Thread
Another thread on classic industrial R&D labs. Bell Labs was the birthplace of information theory. Nine Nobel prizes(!) and four Turing awards(!!). I’m mostly quoting this neat new .@Nature article on how they operated with actual quotes.

www.nature.com/articles/s42254-022-00426-6
Riordan attributed the success of Bell Labs to the “combination of stable funding and long-term thinking”

But there were other ingredients articulated in 1950 by Mervin Kelly, director of Bell Labs.

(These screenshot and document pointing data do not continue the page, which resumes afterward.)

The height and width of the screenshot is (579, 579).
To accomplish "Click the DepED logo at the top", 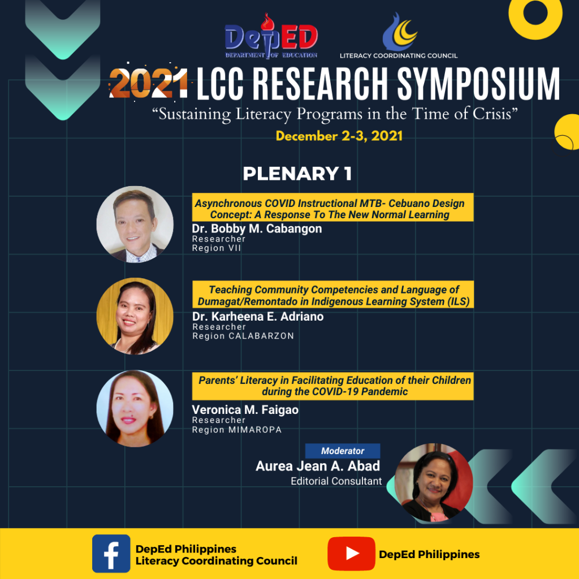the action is click(x=271, y=36).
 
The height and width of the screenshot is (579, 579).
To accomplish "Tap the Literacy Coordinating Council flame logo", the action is click(x=400, y=32).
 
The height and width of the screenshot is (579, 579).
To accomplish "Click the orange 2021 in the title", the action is click(x=149, y=84).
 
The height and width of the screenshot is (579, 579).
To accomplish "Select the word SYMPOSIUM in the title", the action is click(x=478, y=84).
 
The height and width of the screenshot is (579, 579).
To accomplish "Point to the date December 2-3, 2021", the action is click(x=339, y=136).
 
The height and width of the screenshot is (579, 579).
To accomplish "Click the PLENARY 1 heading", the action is click(x=297, y=174).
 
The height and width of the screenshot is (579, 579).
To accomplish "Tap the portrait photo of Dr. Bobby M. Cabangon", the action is click(x=135, y=224).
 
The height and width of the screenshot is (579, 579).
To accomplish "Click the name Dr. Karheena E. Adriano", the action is click(x=258, y=317).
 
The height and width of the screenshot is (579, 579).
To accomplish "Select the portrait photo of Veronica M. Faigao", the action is click(x=135, y=408).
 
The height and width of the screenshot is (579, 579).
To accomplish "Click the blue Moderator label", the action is click(x=343, y=451).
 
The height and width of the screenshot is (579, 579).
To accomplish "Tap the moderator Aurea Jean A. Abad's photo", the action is click(x=434, y=482).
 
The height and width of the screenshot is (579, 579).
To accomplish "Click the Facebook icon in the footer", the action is click(x=111, y=554).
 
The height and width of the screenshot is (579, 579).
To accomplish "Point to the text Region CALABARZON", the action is click(x=243, y=336).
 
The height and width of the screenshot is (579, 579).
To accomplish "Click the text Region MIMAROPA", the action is click(x=237, y=430).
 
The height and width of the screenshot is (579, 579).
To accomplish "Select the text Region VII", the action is click(x=217, y=248).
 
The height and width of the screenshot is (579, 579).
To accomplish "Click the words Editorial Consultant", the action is click(x=336, y=481).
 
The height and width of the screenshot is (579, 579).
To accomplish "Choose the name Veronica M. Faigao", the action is click(x=245, y=409).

Kelly’s core belief was that “basic research is the foundation on which all technology advances rest.”He called the labs “an institute of creative technology” and had a very clear vision of how such an institution should be run, from the people he hired to the layout of the rooms
He was looking to hire men (remember this is the 1950s!) “of the same high quality as are required for distinguished pure research in universities”. Attracting such talent was not a problem, rather the challenge was to create the right environment for it to thrive.
We give much attention to the maintenance of an atmosphere of freedom and an environment stimulating to scholarship and scientific research interest. It is most important to limit their work to that of research”
Kelly believed that distractions would make researchers lose “contact with the forefront of their scientific interest”and decrease their productivity in research. Kelly saw research as a “non-scheduled area of work” translating to no deadlines, objectives or progress reports.
Kelly was also very particular about the physical environment these bright minds would thrive in. Like Steve Jobs decades later, Kelly had a hands-on involvement in the architectural design. This layout brought together theorists, experimentalists and technicians.
The policy of keeping the office doors open fostered an atmosphere for the free exchange of ideas where newcomers could meet William Shockley, an inventor of the transistor, or Claude Shannon, father of information theory.
Is it time to revisit Kelly’s lessons? Recreating his recipe for success will be challenging. In some respects, we are now better placed than Bell Labs was. Today a company can hire from a larger and more diverse pool of talented people.
Perhaps, and most importantly the author believes that the freedom and time to pursue any research interest is a luxury very few scientists in academia or other research organizations can afford. (Bell Labs didn’t have to worry about grants, say.)
Still, I think the mistake is in trying to recreate Bell Labs instead of coming up with something new. Too often we try to recreate the past. There are lessons to be learned from, but their success was precisely because they were not trying to imitate anything. Neither will we.